*Tâche à réaliser*: Dites si chacune des affirmations suivantes est conforme au texte ci-dessous, en répondant oui ou non et en citant les mots du texte qui tranchent. 1. Félix Tshisekedi veut renouer avec Joseph Kabila. 2. Le texte présente l'Union sacrée comme une machine fiable pour gagner la prochaine présidentielle. 3. Martin Fayulu fait partie des noms cités pour un front de l'opposition.

*Texte*:
________
Joseph Kabila rejette une nouvelle offre d’alliance de Félix Tshisekedi

Dans les salons politiques de Kinshasa bruisse une rumeur tenace. Félix Tshisekedi veut renouer avec Joseph Kabila. Le Chef de l’Etat congolais a compris que l’Union Sacrée n’est pas la machine fiable sur laquelle il peut compter pour gagner la prochaine présidentielle. Un front de l’opposition se profile à l’horizon autour de Moïse Katumbi, Martin Fayulu, Denis Mukwege, Augustin Matata, Delly Sesanga, Jean-Marc Kabund et Joseph Kabila. Le président congolais veut y couper court !
________
*Entrées*:
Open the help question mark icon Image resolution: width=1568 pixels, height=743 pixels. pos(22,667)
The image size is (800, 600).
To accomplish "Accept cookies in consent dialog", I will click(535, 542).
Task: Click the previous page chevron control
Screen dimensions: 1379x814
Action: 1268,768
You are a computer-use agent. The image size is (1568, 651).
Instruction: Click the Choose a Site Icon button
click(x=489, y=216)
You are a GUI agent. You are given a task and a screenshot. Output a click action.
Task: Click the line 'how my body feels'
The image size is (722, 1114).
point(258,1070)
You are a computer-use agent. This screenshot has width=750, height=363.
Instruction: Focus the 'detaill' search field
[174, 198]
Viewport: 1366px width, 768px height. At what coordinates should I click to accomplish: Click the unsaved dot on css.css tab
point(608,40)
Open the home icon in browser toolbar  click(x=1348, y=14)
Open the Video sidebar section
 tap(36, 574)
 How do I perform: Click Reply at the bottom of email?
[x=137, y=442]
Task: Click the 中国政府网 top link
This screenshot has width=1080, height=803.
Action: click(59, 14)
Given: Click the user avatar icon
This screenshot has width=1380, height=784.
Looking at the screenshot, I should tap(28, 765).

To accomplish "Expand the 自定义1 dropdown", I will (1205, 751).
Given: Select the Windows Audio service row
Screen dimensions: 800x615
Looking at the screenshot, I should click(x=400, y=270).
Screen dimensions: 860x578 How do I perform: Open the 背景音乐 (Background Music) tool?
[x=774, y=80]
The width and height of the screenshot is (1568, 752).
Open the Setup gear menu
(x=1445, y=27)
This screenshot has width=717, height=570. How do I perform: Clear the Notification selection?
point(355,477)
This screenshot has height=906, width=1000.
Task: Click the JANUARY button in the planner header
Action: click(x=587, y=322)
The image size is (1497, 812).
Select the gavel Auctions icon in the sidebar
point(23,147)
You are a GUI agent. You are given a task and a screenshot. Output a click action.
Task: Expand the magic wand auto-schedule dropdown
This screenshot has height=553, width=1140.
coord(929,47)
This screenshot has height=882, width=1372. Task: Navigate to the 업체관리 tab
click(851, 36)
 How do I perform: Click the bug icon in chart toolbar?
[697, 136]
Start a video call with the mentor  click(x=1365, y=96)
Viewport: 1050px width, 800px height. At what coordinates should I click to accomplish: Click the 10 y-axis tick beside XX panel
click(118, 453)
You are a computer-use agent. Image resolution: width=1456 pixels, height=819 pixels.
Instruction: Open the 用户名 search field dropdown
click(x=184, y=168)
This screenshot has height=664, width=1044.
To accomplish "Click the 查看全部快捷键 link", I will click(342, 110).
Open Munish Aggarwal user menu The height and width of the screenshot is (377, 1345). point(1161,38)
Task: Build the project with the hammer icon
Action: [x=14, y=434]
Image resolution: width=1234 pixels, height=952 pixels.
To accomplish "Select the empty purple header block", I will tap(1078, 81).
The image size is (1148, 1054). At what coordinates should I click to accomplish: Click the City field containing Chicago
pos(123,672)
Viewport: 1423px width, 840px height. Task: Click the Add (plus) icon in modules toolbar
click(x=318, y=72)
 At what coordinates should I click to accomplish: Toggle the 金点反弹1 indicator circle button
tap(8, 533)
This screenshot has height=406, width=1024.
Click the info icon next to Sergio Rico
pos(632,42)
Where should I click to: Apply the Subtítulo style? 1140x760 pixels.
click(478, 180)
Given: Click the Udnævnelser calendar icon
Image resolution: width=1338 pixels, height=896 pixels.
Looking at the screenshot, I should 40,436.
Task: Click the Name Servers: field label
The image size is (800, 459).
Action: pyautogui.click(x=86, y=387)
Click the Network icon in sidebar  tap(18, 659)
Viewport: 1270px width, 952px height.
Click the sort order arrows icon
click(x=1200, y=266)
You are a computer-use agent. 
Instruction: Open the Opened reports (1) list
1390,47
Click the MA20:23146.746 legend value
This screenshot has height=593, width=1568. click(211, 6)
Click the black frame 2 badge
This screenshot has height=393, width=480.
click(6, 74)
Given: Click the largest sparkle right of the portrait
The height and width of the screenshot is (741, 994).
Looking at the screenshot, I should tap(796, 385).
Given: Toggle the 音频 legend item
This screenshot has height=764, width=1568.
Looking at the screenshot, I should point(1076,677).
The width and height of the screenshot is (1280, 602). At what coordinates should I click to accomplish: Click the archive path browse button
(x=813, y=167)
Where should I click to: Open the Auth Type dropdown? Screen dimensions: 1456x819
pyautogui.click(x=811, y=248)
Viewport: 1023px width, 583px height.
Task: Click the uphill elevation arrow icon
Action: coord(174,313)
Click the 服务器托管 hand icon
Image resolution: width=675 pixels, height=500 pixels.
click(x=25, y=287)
________
*Solution*:
1. Oui : « Félix Tshisekedi veut renouer avec Joseph Kabila. »
2. Non : « l’Union Sacrée n’est pas la machine fiable sur laquelle il peut compter pour gagner la prochaine présidentielle »
3. Oui : « Un front de l’opposition se profile à l’horizon autour de Moïse Katumbi, Martin Fayulu »